A Review of Mother Tongue: My Family’s Globe-Trotting Quest to Dream in Mandarin, Laugh in Arabic, and Sing in Spanish
On both of my children’s first birthdays, I mourned. Not because their babyhood had passed, or because they were fast heading toward tenacious toddlerhoods. No, I mourned because according to research I’d read on language acquisition, their ability to hear the phonemes in any language was ending. A window of possibility had closed, and they weren’t even aware of it.
Christine Gilbert had a similar reaction to the thought of her son knowing only one language, but instead of sighing and shrugging ineffectually on his first birthday, she took action. As her book Mother Tongue: My Family’s Globe-Trotting Quest to Dream in Mandarin, Laugh in Arabic, and Sing in Spanish begins, she and her husband Drew launch an ambitious eighteen-month-long, three-country quest to become fluent in Mandarin, Arabic, and Spanish. The book is divided into three sections, each named for the place they settle in to immerse themselves in the language: China, Lebanon, and Mexico. The story is part personal memoir, part travelogue, part literacy narrative. And part of the audacity of the project is that they start it with an almost two-year-old and end it with a four-year-old and a one-year-old. Gilbert and her husband have the courage to step out and travel to places most of us can only dream—and not for a week or two at a time while grandparents keep the kids.
Almost 100 pages into Mother Tongue, we learn the real reason Gilbert has taken her family on the quest. In the first chapter, she gives us her ostensible reasons: the desire to raise their son, Cole, bilingual; and the desire to ward off dementia, which she worries she will inherit. And yet, in chapters nine and ten, we learn of Gilbert’s own childhood trauma. In Beijing, their nanny leaves their son to cry alone while Gilbert and her husband are out one afternoon. When they return and see their exhausted, tear-stained child, Gilbert finds herself so triggered that they pack up and leave the country, four months early. At this point, she confides that her mother, who turned her out of the house at age 12, would tell stories of her crying it out for hours. She was determined to be a different person:
So when Cole cried, I picked him up. I comforted him. I would hold him in my arms until he fell asleep; then afraid to wake him, I would sit for hours with him sleeping on my chest. I wasn’t just mothering my baby; I was trying to heal myself.

WHAT YOU WILL DO:
a) What three places are the sections of the book in the review named for?
b) Write out the part of the book review that opens with the words containing "A Review of" and closes with "aware of it.".

(Element and text position data)
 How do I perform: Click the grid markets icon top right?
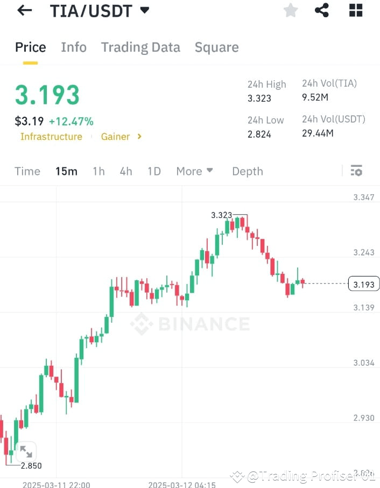click(355, 10)
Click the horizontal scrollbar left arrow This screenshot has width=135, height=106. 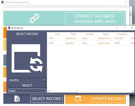click(48, 91)
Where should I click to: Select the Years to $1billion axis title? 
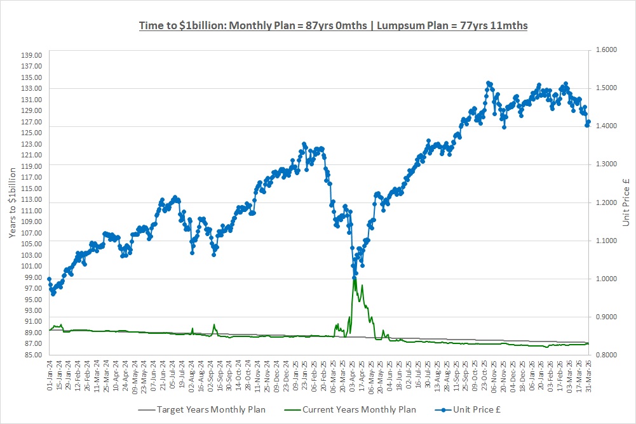tap(13, 203)
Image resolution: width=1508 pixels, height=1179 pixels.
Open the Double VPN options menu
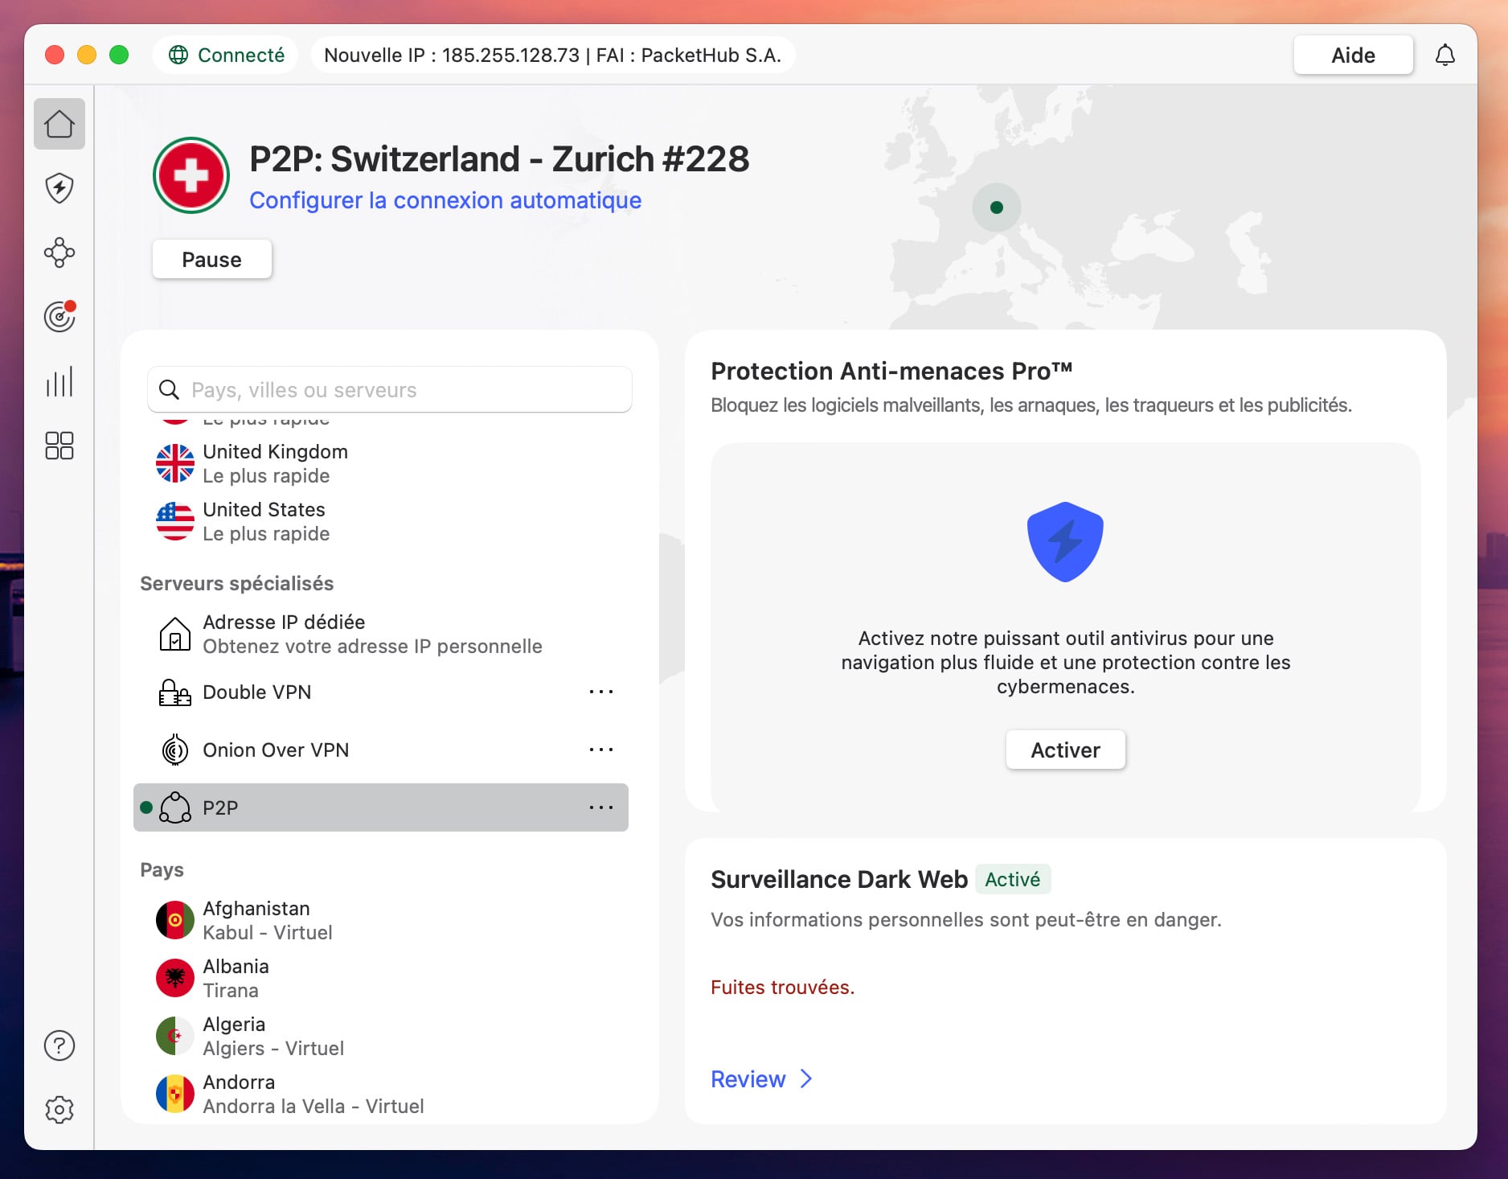pos(601,692)
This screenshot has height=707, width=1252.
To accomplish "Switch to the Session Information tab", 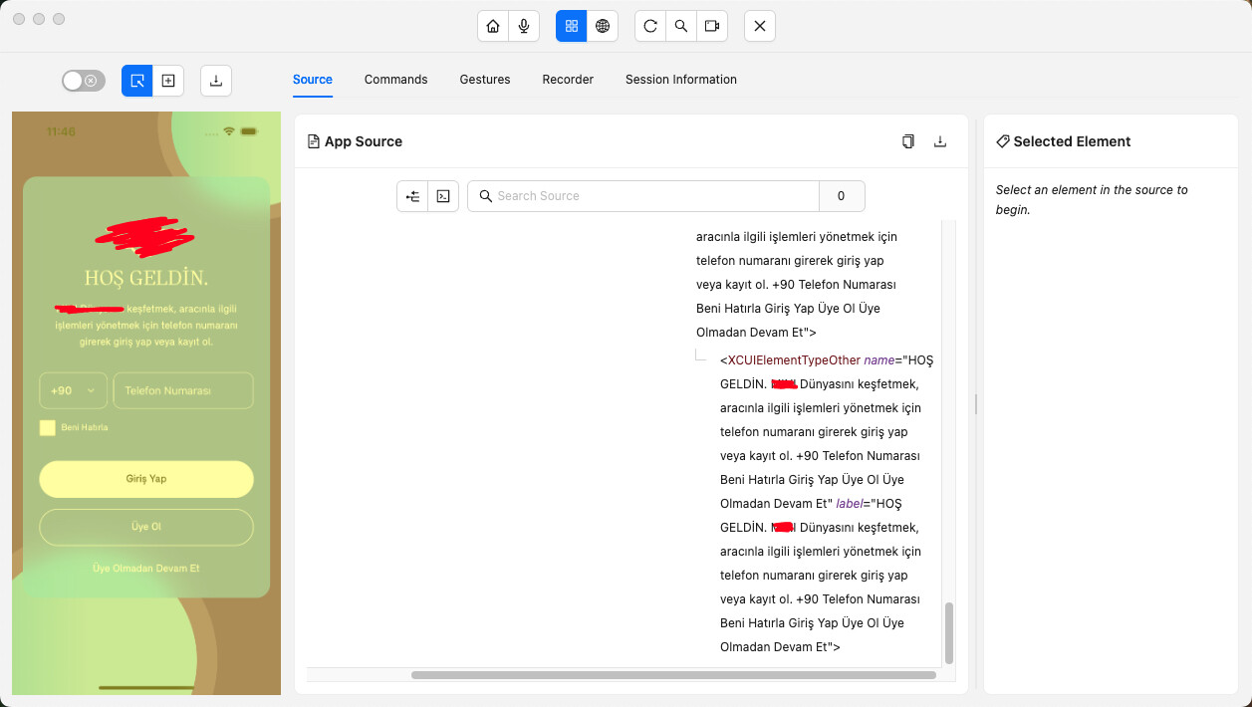I will click(680, 80).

PER-TASK ANSWERS:
a) China, Lebanon, and Mexico.

b)
A Review of Mother Tongue: My Family’s Globe-Trotting Quest to Dream in Mandarin, Laugh in Arabic, and Sing in Spanish
On both of my children’s first birthdays, I mourned. Not because their babyhood had passed, or because they were fast heading toward tenacious toddlerhoods. No, I mourned because according to research I’d read on language acquisition, their ability to hear the phonemes in any language was ending. A window of possibility had closed, and they weren’t even aware of it.